- **EXERCISE DIRECTIONS**: Write the next part of the article below on vaping-related lung illness, picking up right after its final sentence.

The Center for Disease Control is investigating over 190 cases of vaping-related lung illness and 1 death possibly associated with vaping, according to a press release.

The study, entitled "CDC, FDA, States Continue to Investigate Severe Pulmonary Disease Among People Who Use E-cigarettes", says that verified cases have been identified in 22 states, with more reports yet to be verified. The majority of cases involve adolescents and young adults.

The Food and Drug Administration is working with the CDC and state-level agencies to gather information on faulty tobacco or vaping (E-cig) products and health issues associated with those products.

The first death believed to be associated with vaping is under investigation in Illinois.

Officials are still working to identify what is causing the illnesses and death associated with vaping.

A study, performed at the University of Pennsylvania on 31 healthy volunteers, concluded that E-cigarettes can damage blood vessels AFTER JUST ONE USE.

The study states that researchers found, after just 16 3-second puffs on an E-cigarette,

a “34 percent reduction in the femoral artery’s dilation,” as well as “17.5 percent reduction in peak blood flow, a 20 percent reduction in venous oxygen, and 25.8 percent reduction in blood acceleration - University of Pennsylvania study via Fox News

On a personal note: a close family member recently went to the doctor with bronchitis-like symptoms. They gave him a shot, prescribed meds, and sent him home. The very next day, his symptoms worsened and he was admitted to the hospital. They tested him and began to treat for double pneumonia, sepsis, and Mersa.

Within a few hours, his oxygen levels dropped so severely that they had to intubate him at 100% (forgive my lack of medical terminology, but it was explained to me that the machine was doing ALL of the work of his lungs). When they scoped his lungs, doctors found that the lungs were covered with a white, paste-like substance.

Doctors began to flush out his lungs to remove the paste-like substance, which increased his oxygen saturation, lowering his dependence on the breathing machine to keep him alive.

(Saved data entries)
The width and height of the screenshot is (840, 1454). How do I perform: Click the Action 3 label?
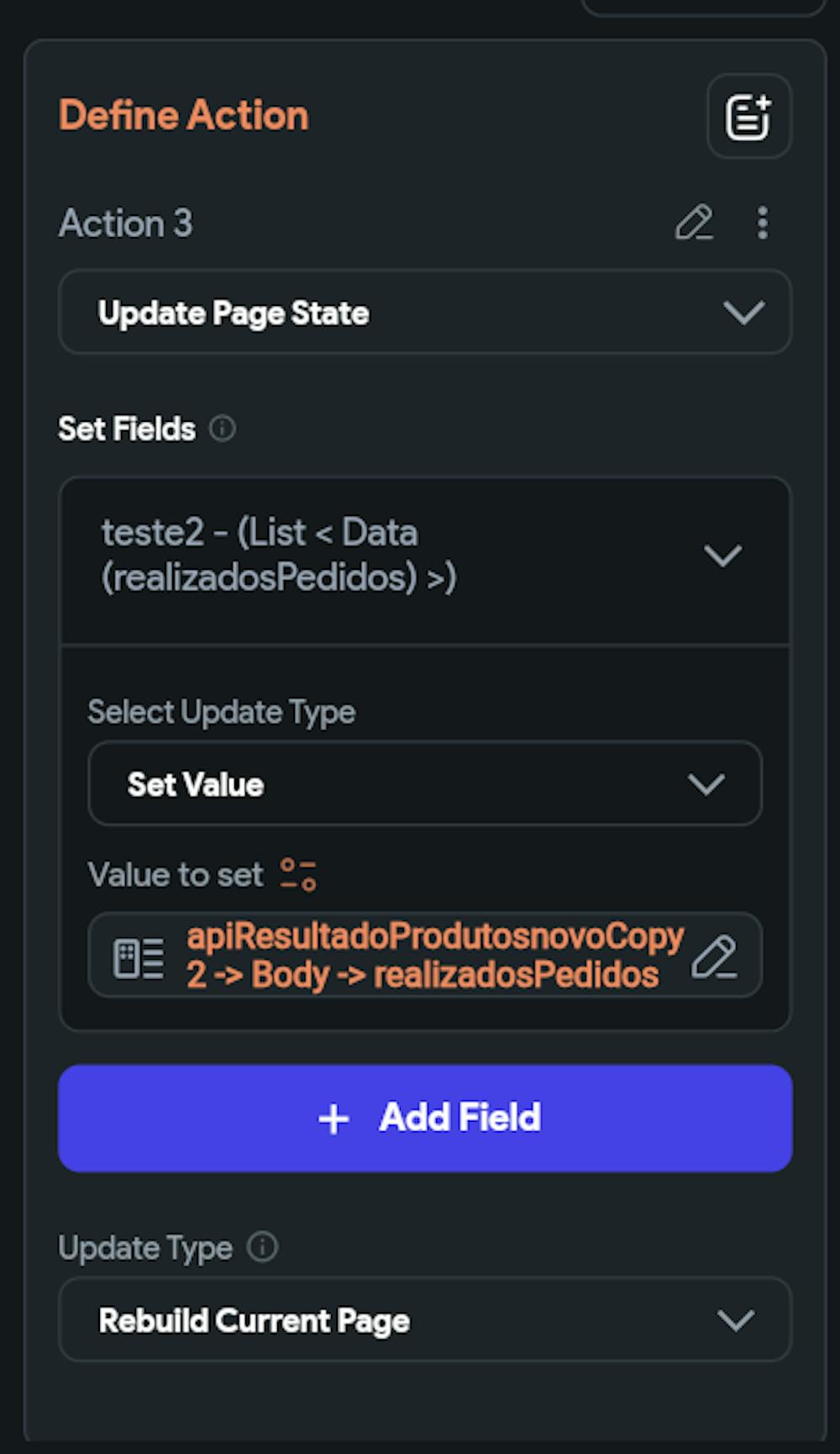click(x=126, y=224)
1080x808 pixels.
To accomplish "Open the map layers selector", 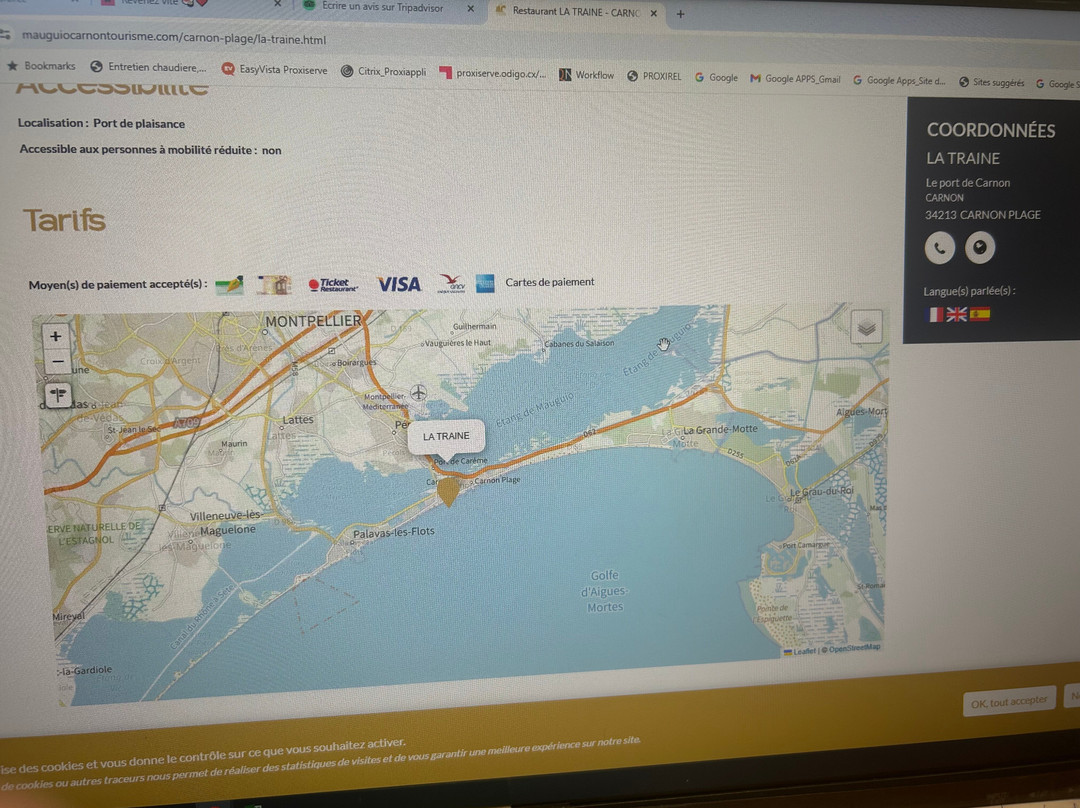I will (x=866, y=326).
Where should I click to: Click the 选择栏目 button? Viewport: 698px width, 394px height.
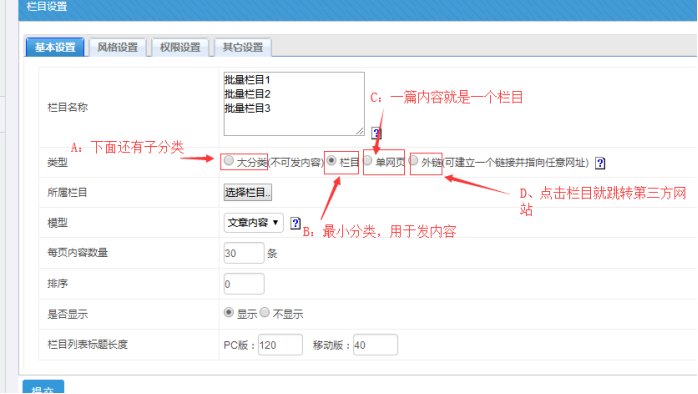pos(248,192)
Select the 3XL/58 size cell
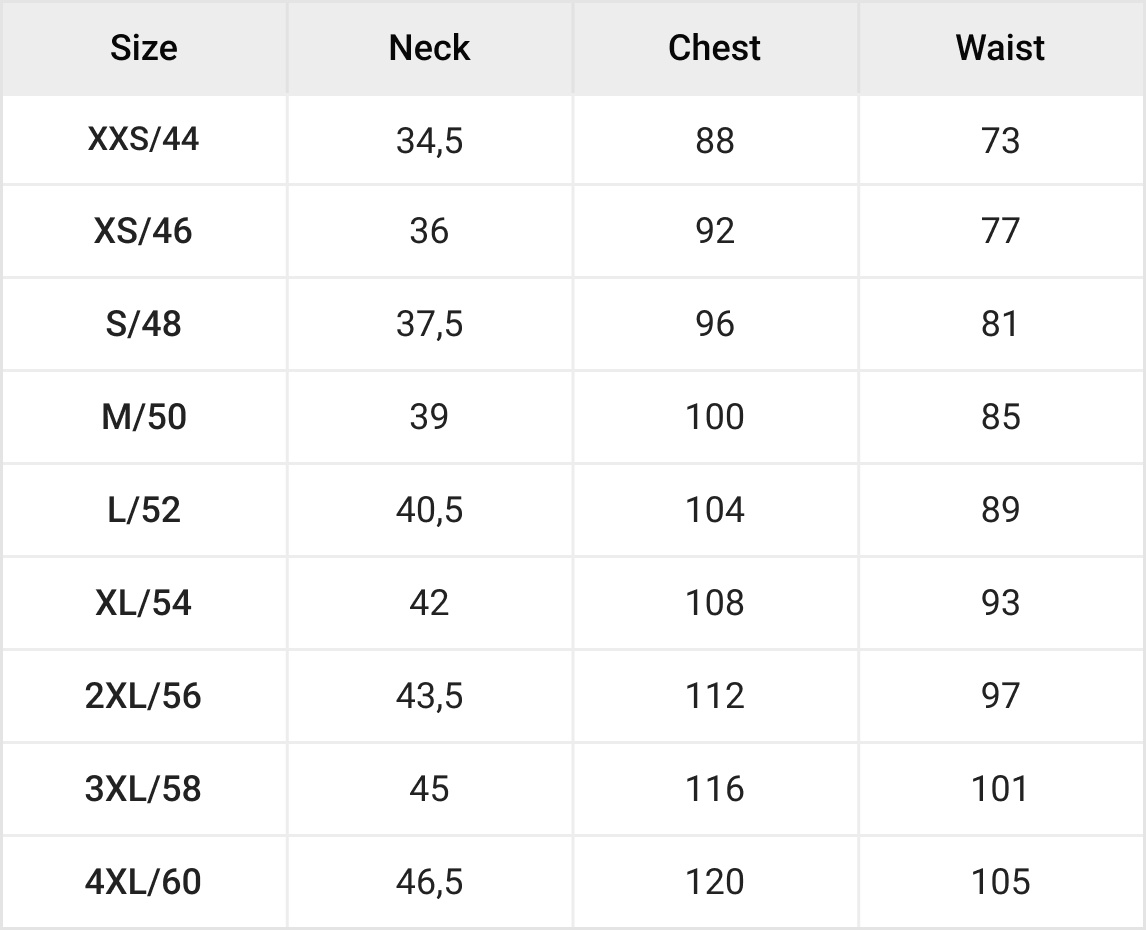The image size is (1146, 930). pyautogui.click(x=144, y=789)
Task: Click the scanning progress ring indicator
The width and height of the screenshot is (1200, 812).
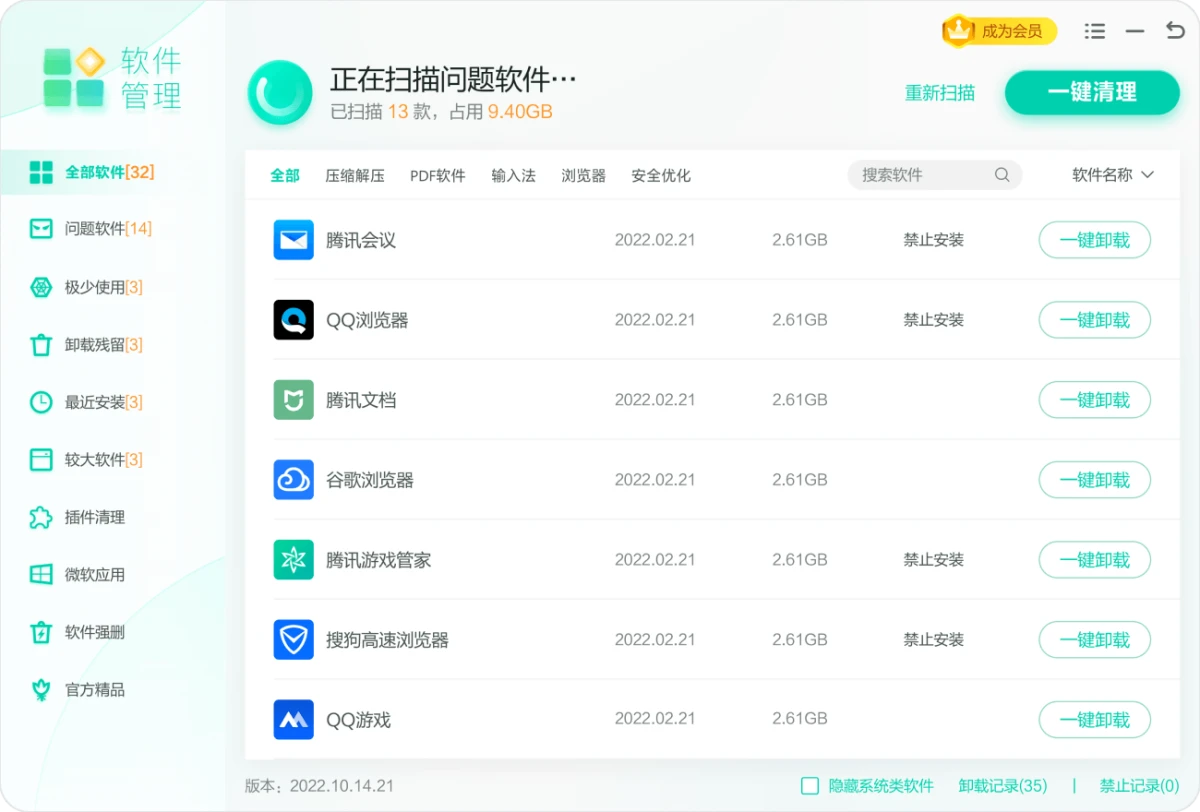Action: pos(279,92)
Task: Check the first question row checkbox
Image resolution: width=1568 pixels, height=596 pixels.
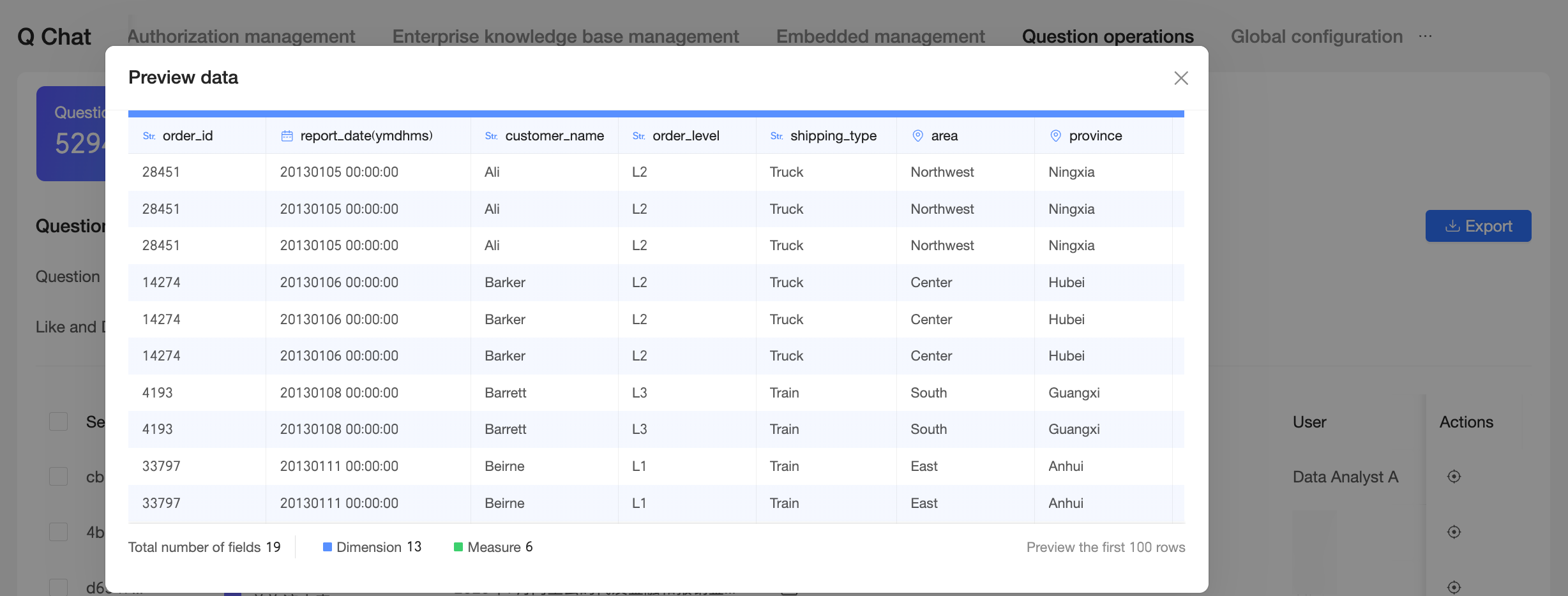Action: (x=59, y=477)
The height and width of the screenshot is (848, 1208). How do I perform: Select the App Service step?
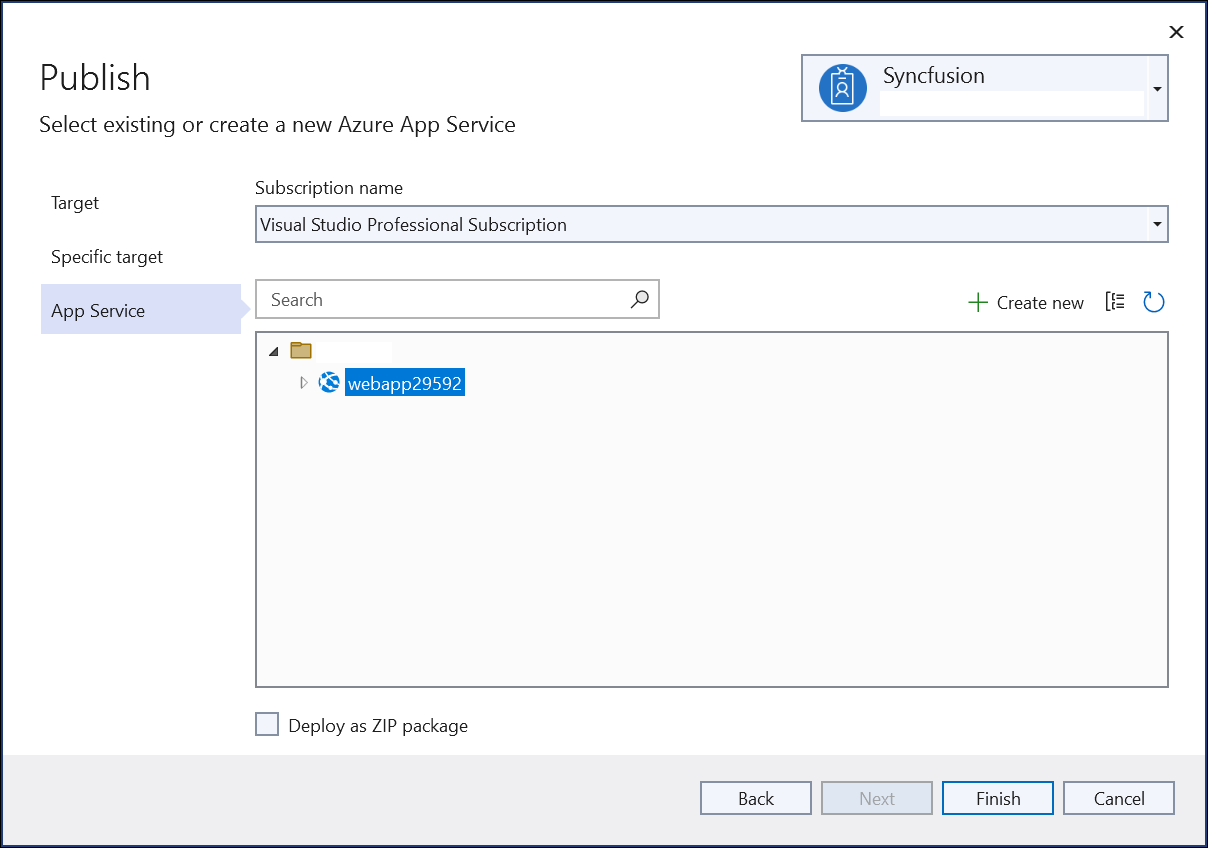[98, 311]
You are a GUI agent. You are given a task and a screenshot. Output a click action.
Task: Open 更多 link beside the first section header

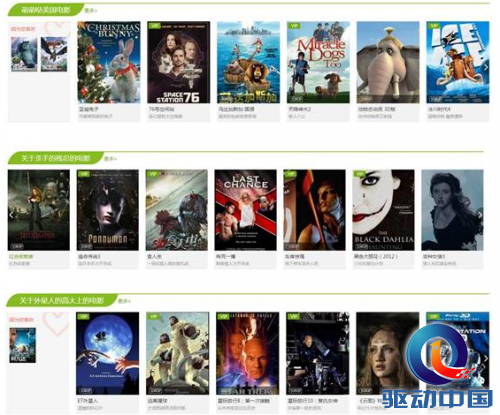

- **WRITTEN ANSWER**:
After days of being treated in ICU, he was finally breathing well enough on his own to remove the tube. His condition improved and he was released from the hospital after week's stay.

Doctors at this hospital were left scratching their heads, as they had never treated someone with these exact symptoms: they had never before witnessed the "paste-like substance" they removed from his lungs.

Now, to tie this all together: this family member uses E-cigarettes. Were they the cause of his illness? That question is yet to be answered.



1930s: A patent for the idea of a cigarette alternative is issued.

1960s: The first device most closely resembled today's E-cigarette is developed

1979 - 1980: The first commercialized version of the E-cigarette reaches retailers, but isn't successful.

2003: The first commercially-successful E-cigarette was introduced by a Chinese pharmacist, Hon Lik. A heavy smoker, Lik developed the cigarette alternative after his father, also a heavy smoker, died of lung disease.

2008: Turkey suspends the sale of E-cigarettes

2008: In a study funded by E-cigarette makers, a New Zealand organization found that levels of carcinogens in E-cigarettes offered a "safe alternative to smoking".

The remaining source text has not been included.